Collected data

=-=-=

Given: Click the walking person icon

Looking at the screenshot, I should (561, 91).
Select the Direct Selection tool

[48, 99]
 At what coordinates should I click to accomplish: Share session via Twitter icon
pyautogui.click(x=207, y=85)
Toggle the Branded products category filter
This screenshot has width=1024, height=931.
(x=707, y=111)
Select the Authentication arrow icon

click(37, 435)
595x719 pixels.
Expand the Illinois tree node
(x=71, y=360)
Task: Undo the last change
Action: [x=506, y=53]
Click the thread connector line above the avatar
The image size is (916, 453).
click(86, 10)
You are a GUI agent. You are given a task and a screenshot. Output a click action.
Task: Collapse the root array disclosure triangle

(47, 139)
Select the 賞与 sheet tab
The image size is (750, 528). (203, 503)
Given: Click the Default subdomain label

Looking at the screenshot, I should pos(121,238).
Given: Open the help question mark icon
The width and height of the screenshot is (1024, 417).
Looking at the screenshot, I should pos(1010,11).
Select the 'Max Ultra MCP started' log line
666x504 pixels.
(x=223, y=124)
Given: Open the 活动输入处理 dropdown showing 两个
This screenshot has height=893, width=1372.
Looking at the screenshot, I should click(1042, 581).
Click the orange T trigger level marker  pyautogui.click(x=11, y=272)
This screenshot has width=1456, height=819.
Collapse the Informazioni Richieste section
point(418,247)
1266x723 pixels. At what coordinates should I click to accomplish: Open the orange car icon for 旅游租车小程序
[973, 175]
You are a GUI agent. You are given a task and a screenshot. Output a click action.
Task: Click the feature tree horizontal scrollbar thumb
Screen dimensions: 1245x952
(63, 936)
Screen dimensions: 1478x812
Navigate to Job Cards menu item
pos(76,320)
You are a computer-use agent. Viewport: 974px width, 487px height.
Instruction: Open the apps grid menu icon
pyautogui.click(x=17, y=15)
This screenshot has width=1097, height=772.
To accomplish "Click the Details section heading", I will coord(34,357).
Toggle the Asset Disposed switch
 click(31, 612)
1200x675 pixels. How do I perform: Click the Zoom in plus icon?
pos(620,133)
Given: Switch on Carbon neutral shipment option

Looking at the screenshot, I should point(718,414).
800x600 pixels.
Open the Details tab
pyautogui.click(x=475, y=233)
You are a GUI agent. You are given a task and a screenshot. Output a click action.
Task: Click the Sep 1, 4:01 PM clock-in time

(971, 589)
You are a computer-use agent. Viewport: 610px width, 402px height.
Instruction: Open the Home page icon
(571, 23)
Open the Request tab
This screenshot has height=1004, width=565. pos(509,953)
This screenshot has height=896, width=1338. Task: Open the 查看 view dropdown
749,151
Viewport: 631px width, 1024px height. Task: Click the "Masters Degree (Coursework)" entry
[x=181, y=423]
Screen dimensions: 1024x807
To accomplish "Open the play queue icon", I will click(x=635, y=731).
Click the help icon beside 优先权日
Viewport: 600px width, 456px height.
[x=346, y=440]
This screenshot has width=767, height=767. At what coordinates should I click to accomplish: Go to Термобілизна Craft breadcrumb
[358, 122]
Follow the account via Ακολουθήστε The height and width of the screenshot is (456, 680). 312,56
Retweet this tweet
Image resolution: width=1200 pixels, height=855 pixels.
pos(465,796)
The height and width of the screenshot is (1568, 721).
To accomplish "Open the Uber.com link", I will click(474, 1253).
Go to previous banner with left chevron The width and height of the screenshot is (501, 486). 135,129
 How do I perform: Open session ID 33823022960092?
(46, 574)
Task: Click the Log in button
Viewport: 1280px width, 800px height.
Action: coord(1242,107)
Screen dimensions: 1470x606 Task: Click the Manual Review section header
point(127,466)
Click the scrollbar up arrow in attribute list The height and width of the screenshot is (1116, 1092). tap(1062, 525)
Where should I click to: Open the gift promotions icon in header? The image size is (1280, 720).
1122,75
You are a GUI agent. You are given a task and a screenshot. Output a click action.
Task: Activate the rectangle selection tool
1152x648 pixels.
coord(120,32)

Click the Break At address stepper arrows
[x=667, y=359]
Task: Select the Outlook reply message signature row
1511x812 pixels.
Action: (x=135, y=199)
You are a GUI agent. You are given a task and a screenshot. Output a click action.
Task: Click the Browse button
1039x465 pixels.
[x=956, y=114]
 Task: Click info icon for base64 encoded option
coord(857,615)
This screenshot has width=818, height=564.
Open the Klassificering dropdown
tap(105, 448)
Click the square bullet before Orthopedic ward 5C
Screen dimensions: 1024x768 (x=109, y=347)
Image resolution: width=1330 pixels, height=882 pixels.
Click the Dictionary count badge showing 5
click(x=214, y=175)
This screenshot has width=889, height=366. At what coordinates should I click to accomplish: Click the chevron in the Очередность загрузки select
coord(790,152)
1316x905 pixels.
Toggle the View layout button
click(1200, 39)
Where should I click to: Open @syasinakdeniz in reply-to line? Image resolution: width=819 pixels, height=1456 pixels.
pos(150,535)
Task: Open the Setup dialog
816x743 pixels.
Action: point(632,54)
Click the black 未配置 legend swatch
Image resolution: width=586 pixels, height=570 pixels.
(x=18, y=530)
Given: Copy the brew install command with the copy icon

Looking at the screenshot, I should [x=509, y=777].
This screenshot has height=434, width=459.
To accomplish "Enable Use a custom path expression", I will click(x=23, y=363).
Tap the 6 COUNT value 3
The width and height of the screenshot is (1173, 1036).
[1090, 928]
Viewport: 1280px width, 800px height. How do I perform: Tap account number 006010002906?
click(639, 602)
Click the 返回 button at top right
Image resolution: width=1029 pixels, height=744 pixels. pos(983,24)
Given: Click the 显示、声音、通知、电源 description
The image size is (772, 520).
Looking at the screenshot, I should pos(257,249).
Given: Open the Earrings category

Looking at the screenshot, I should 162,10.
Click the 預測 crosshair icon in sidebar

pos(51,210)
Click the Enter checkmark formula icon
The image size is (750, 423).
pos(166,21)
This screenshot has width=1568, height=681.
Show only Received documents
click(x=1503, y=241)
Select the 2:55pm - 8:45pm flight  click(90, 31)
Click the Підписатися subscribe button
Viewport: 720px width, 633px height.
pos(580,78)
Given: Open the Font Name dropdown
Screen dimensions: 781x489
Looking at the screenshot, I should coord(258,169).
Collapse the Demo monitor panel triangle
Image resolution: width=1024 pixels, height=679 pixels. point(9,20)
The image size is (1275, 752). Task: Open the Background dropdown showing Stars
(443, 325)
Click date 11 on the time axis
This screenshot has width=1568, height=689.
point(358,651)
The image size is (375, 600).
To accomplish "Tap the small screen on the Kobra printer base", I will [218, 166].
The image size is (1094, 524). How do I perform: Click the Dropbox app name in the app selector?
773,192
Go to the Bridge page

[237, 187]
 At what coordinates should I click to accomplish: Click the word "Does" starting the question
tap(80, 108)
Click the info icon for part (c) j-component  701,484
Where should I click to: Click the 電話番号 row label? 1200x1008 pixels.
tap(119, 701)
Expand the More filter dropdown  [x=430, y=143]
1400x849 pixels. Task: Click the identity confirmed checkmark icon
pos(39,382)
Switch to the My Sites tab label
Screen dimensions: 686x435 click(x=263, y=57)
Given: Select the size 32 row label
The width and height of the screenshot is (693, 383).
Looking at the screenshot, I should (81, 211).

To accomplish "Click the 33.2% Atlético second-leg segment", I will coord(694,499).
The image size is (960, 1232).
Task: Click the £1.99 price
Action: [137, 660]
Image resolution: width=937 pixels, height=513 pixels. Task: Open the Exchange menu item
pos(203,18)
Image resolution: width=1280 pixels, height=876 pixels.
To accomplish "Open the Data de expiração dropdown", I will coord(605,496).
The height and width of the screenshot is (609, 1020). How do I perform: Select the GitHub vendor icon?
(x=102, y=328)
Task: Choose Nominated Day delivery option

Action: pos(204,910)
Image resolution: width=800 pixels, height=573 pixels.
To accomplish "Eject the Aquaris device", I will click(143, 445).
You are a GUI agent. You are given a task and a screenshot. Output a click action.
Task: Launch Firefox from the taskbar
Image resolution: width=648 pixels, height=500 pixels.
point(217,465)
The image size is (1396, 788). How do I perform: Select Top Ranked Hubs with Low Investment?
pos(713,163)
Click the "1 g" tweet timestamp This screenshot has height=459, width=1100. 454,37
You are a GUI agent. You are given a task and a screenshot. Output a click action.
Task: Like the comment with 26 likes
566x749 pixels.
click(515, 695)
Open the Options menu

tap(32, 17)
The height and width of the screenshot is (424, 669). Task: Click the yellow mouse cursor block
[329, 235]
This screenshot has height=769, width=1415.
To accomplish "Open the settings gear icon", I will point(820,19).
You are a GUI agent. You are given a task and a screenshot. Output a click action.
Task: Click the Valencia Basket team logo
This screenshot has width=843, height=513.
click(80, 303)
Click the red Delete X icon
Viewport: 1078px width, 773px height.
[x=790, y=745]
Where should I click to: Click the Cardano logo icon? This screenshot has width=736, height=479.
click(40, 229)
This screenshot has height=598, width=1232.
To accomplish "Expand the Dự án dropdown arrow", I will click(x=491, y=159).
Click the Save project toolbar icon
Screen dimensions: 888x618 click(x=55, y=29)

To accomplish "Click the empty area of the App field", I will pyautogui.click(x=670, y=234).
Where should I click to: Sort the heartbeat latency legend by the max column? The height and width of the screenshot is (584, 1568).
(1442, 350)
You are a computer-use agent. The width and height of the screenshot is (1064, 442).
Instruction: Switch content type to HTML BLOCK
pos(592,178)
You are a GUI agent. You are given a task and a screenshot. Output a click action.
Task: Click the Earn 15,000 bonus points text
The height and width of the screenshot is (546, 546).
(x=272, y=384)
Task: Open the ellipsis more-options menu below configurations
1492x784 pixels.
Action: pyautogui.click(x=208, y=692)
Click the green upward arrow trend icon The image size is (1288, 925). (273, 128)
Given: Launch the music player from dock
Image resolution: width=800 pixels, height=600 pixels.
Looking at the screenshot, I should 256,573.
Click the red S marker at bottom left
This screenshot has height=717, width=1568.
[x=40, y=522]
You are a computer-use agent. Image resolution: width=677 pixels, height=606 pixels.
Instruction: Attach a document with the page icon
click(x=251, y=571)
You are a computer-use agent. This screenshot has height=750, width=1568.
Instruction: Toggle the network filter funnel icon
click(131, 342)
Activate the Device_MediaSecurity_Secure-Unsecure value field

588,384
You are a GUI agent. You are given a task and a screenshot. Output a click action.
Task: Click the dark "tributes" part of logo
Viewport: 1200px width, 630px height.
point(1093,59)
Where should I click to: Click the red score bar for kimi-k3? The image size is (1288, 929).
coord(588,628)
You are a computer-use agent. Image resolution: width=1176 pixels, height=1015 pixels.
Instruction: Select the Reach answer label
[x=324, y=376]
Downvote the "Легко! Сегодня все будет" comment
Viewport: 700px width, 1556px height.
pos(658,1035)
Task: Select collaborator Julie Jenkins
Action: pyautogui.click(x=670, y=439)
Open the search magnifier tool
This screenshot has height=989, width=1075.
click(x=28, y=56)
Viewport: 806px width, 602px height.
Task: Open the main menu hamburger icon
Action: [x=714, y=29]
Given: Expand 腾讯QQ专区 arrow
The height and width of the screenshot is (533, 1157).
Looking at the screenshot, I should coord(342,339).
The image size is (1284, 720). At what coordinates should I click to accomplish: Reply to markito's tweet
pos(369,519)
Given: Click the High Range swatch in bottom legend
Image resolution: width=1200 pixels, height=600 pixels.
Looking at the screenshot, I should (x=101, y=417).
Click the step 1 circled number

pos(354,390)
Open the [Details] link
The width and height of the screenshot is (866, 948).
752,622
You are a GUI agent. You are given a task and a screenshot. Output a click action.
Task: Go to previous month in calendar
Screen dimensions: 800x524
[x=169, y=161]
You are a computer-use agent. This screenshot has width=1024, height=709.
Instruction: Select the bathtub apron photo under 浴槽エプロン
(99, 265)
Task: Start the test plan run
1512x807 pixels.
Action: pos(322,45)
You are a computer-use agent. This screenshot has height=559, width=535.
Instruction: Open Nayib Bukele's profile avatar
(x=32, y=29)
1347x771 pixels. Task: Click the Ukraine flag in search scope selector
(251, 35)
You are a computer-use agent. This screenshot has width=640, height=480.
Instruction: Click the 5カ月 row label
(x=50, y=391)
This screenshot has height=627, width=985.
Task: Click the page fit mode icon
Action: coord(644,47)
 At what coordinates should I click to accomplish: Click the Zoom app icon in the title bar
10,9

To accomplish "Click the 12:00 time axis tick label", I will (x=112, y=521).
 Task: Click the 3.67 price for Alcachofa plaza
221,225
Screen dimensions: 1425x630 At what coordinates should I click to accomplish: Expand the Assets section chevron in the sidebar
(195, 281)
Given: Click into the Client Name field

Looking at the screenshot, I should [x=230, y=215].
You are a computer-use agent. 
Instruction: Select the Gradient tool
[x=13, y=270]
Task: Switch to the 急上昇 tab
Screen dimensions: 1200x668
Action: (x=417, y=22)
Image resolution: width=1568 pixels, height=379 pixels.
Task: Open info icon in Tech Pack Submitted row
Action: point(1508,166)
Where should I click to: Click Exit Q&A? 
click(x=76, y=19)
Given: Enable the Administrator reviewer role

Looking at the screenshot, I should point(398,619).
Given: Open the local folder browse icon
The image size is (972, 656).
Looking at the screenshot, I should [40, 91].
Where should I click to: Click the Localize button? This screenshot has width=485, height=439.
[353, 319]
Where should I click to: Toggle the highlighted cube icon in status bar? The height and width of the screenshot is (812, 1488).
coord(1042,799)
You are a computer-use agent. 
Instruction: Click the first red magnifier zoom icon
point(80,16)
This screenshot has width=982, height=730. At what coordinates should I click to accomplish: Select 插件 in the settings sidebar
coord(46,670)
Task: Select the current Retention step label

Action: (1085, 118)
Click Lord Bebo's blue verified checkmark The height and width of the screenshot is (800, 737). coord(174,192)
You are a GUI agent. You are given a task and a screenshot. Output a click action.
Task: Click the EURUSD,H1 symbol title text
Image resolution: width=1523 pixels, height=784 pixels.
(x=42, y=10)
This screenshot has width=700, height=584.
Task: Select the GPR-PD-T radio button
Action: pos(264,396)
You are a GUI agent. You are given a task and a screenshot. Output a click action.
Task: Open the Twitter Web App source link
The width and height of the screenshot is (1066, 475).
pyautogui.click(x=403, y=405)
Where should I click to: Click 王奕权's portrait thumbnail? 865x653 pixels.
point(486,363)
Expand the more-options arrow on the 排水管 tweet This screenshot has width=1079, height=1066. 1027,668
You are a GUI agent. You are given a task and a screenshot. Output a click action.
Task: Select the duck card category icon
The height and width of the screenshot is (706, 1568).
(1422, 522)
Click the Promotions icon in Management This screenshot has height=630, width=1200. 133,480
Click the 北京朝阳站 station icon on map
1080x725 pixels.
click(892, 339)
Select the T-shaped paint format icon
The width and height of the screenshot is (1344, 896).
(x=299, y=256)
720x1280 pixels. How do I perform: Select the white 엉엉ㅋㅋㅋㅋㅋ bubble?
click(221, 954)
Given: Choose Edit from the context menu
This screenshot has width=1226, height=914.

=-=-=

• [Exercise aim]: Could you return exactly the stretch of the data above that starts at the line with "Given: Expand 腾讯QQ专区 arrow" and ends at the line with "has width=640, height=480.", both lines included?

• [Finished task]:
Given: Expand 腾讯QQ专区 arrow
The height and width of the screenshot is (533, 1157).
Looking at the screenshot, I should coord(342,339).
The image size is (1284, 720). At what coordinates should I click to accomplish: Reply to markito's tweet
pos(369,519)
Given: Click the High Range swatch in bottom legend
Image resolution: width=1200 pixels, height=600 pixels.
Looking at the screenshot, I should (x=101, y=417).
Click the step 1 circled number

pos(354,390)
Open the [Details] link
The width and height of the screenshot is (866, 948).
752,622
You are a GUI agent. You are given a task and a screenshot. Output a click action.
Task: Go to previous month in calendar
Screen dimensions: 800x524
[x=169, y=161]
You are a computer-use agent. This screenshot has width=1024, height=709.
Instruction: Select the bathtub apron photo under 浴槽エプロン
(99, 265)
Task: Start the test plan run
1512x807 pixels.
Action: pos(322,45)
You are a computer-use agent. This screenshot has height=559, width=535.
Instruction: Open Nayib Bukele's profile avatar
(x=32, y=29)
1347x771 pixels. Task: Click the Ukraine flag in search scope selector
(251, 35)
You are a computer-use agent. This screenshot has width=640, height=480.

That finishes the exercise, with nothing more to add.